# My stallion & I :)



## Poco1220 (Apr 6, 2010)

New photos of my stallion and I from yesterday (courtesy of the husband). Please try to look beyond my *huge* belly, I'm just over 32 weeks pregnant lol!























































That last one is my favorite! (or the next one you'll see below)


----------



## Poco1220 (Apr 6, 2010)

He had WAY too much fun in the leaf pile. He'd try to eat them, then lay back and roll around like crazy lol.


----------



## gigem88 (May 10, 2011)

Nice photos and congrats on your baby. Hope you have an easy delivery!


----------



## KissTheRing (Aug 2, 2011)

I love them!


----------



## beauforever23 (May 6, 2010)

I love seeing pictures of Poco. You two look like you have a great bond! Congratulations on the baby, I hope you have an easy delivery


----------



## cakemom (Jul 4, 2010)

Thats awesome!!! Continuing to ride through your pregnancy should keep some good muscle development that will allow delivery to be easier.
_Posted via Mobile Device_


----------



## Poco1220 (Apr 6, 2010)

Thanks guys! I've owned him for over 3 years now and been riding him for nearly 6 so we definitely have the bond. He's my heart horse and I can't imagine having anything better! He's my big baby and in all honesty acts more like a puppy dog than a horse more days.


Cakemom- this is my second child and with my first I continued riding Poco up until my due date. I have the pictures around here somewhere. My son was born 3 days late but the pregnancy never stopped me from riding. My doctor finally okayed it this last week after fighting me the entire time since she realized that a) I was being super careful and b) that I was going to continue regardless of what she said! lol.


----------



## LittleZeasel (Oct 22, 2011)

Congratulations on all three things: Kid, wonderful horse and baby  
He is a super gorgeous horse and looks so wonderfully gentle  thanks for sharing the pics 
And congrats to the hubby taking them 
_Posted via Mobile Device_


----------



## Endiku (Dec 6, 2010)

what a beautiful, sweet looking boy!


----------



## Hoofprints in the Sand (Nov 23, 2008)

So cute!!!  I LOVE the leaf pile photo! and now you can tell your new baby that he or she was riding before she/he was even born! 
_Posted via Mobile Device_


----------



## Red Gate Farm (Aug 28, 2011)

Poco is a beautiful stallion! 

Are you going to start the baby book with some of those pictures?
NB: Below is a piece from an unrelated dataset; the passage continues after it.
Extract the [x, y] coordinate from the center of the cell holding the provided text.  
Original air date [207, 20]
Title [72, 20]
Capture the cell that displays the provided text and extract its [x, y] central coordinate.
_Look junior, there's you and mommy riding Poco before you were even born!_


----------



## HorseLovinLady (Jul 18, 2011)

Great pics!! Poco is quite handsome!!


----------



## cakemom (Jul 4, 2010)

I love seeing them and love hearing you're trusting your mommy instincts.
_Posted via Mobile Device_


----------



## csimkunas6 (Apr 18, 2010)

Great photos!! Both of you look fantastic!! Poco is as beautiful as ever  Congrats!!!


----------



## Poco1220 (Apr 6, 2010)

Thanks to everyone for the compliments! I was very proud of the pics 
_Posted via Mobile Device_


----------



## paintedpastures (Jun 21, 2011)

Love the photos you 2 look great!!!


----------



## LauraRose (Apr 4, 2011)

Thanks for sharing..._ needed to smile._


----------



## With Grace (Oct 20, 2011)

He's beautiful! I'm so impressed you are riding at 32 weeks - at 32 weeks I could barely move out of the drivers seat of my car!


----------



## SMCLeenie (Mar 3, 2011)

I love the picture of you guys in the leaves! Your boy is stunning!


----------



## smrobs (Jul 30, 2008)

Great photos!! It's wonderful to have a horse that you can trust when you're preggo .


----------



## Poco1220 (Apr 6, 2010)

Poco is the only horse I'd really trust while pregnant. I sat on my best friends and walked/trotted around the yard but stayed close to her and home. With Poco I'm still trail riding weekly and riding around bareback every few days. Much less jogging and cantering lately but we still do it here and there. He's a VERY trustworthy boy for me. 
_Posted via Mobile Device_


----------



## AngieLee (Feb 20, 2011)

your both beautiful! I love the last two but i love the rest to! i just looked over them again there amazing! Congrats on your baby and I hope you have a quick and easy delivery to a healthy, happy, horse crazed wee one  and i totally agree that you should start your baby book with some of these!


----------



## VanillaBean (Oct 19, 2008)

He's so gorgeous!


----------



## The Copper Kid (Oct 4, 2011)

The leaf pictures are absolutely precious! And BTW in the picture from the first string of you two just looking at the camera, I think your little belly is adorable!


----------



## crimson88 (Aug 29, 2009)

That is an awesome horse!!


----------



## Poco1220 (Apr 6, 2010)

The Copper Kid said:


> The leaf pictures are absolutely precious! And BTW in the picture from the first string of you two just looking at the camera, I think your little belly is adorable!


LITTLE belly?!  are we looking at the same photos? Lol!
_Posted via Mobile Device_


----------



## The Copper Kid (Oct 4, 2011)

Poco1220 said:


> LITTLE belly?!  are we looking at the same photos? Lol!
> _Posted via Mobile Device_


 
 Yes little belly! Are you having a boy or a girl!?


----------



## Pepita (Dec 28, 2010)

This is incredible This is wonderful. You have a cool horse. Good luck to you and your horse and baby


----------



## RoCru (Jul 19, 2009)

Just beautiful! The last two are adorable, your bond can be seen so easily.


----------